According to our study, patients had increased COs and VTIs both after PLRTs and BITs compared with those before these two tests, which indicated that the changes of COs and VTIs during BITs could identify fluid responsiveness in circulatory shock patients with RRT.
The evaluation of fluid responsiveness happens all the time in intensive care units which play a vital role in fluid management. Fluid bolus, which could be treated as preload challenge, was classically used to test if it could induce hemodynamic improvement. But it was possible to be overloaded if no attempt was made to evaluate fluid responsiveness with volume expansion. So static parameters like central venous pressure and dynamic markers like pulse pressure variation and stroke volume variation were used based on heart-lung interaction(10). And PLRT, taken as a reversible preload challenge, could be repeated frequently without any fluid dripping into the body(11) and was accurate even in patients spontaneously complicated with cardiac arrhythmias, and low respiratory system compliance(12). Additionally, an increase in CO after the mini-fluid challenge could also define fluid responsiveness (13). In our opinion, PLRT was proved to be the most useful and convenient maneuver reported to be reliable consistent with studies, and reversible in preload challenges (2). Therefore, we adopted the changes of preload during PLRTs, expressed by CO and velocity-time integral, as the ‘golden standard’ in our study to test if BIT could have the same power to identify the fluid responders from all patients with shock and RRTs. The reliability of CO measurements by pulmonary thermodilution in RRT was challenged because it was found that the thermodilution curve forms were modified resulting in inaccurate calculation of related hemodynamic parameters.(14) But we noticed that the thermal indicator was injected through a dialysis catheter in this study which was not a normal way stipulated by factory settings. Additionally, Dr. Dufour and his colleagues confirmed that hemodynamic measurements derived from transpulmonary thermodilution were not affected by RRTs.(15) So we could take the changes of CO derived from PiCCO2 as the golden standard to recognize fluid responders.
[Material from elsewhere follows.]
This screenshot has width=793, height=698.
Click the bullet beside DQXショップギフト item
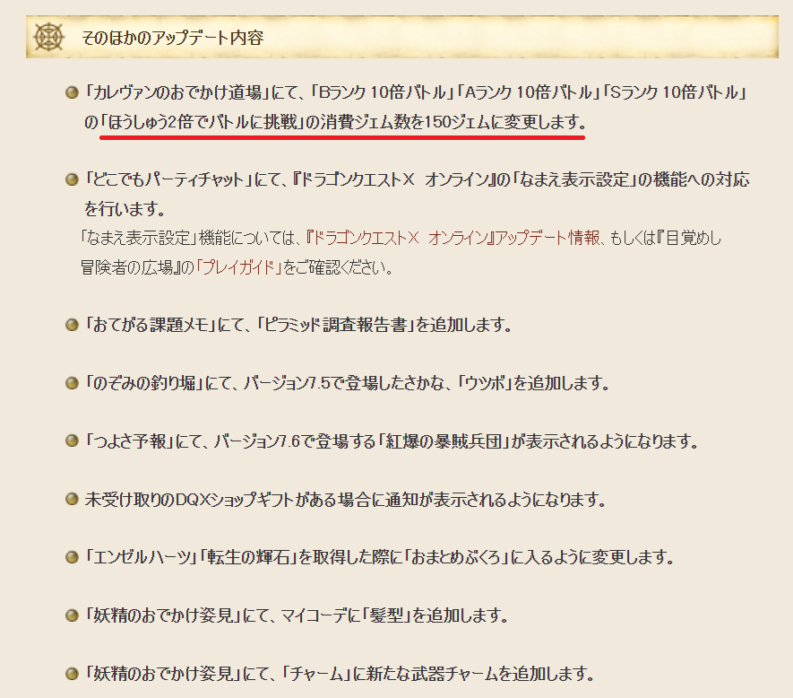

Transthoracic echocardiography was performed excellently in estimating cardiac out based on LVOT-VTI compared with pulmonary artery catheter (16, 17). Additionally, LVOT-VTI combined with PLRT could screen volume responsiveness from end-stage renal disease patients after hemodialysis with the mean VTI increasing from 30.31cm to 34.91cm and the mean ΔVTI between 12.64% and 16.84% (18). And LVOT-VTI is reliable and repeatable in distinguishing fluid responders from all shock patients. As reported in the study of Lill Bergenzaun and his colleagues (19), LVOT-VTI was the best repeatable echocardiographic parameter in the evaluation of left ventricular systolic function.
Little similar studies were found according to our findings except the one published by our team last year which focused on volume changes during BPT at the early stage of continued blood purification(5). From our collected data, general hemodynamic parameters (heart rate, mean arterial pressure, and central venous pressure) had no significant difference before and after PLRTs or BITs. Just as reported in Andreas Umgelter’s study, the above hemodynamic parameters had no change after infusion of 200ml of 20% albumin. Furthermore, no difference was detected between responders and non-responders(20). Additionally, even stroke volume from PiCCO and inferior vena cava-collapse index from echo examination had little change before and after PLRTs or BITs from this study due to various interfering factors in the calculation of stroke volume from PiCCO, like zero setting of arterial pressure, and VTI-CI from echocardiography, like respiratory rate. However, COs and LVOT VTIs increased significantly both in PLRTs and BITs. There were nearly 60% of patients companied by remarkable increased COs with relatively high COs during PLRTs. That was to say, the cause of shock in this population remained partly due to insufficient volume indicating that more fluids should be given to these patients. Such facts implied that, firstly, if the patient had received sufficient fluid management; secondly, the following goals of fluid treatment should be made on account of the results after BIT.
Our study was limited by the following facts. Firstly, it should be a ‘round-trip’ trial if we’re intended to demonstrate BITs do have an impact on fluid responsiveness, which means there should be a BPT just after BIT. However, it couldn’t be carried out in practical daily work due to standards of medical ethics. Secondly, we took PLRT as ‘the golden standard’ in our study instead of fluid-challenge with a certain number of crystalloids. But such a volume as 500ml was not necessary and might be a heavy burden to the patient that could worsen the unstable hemodynamics.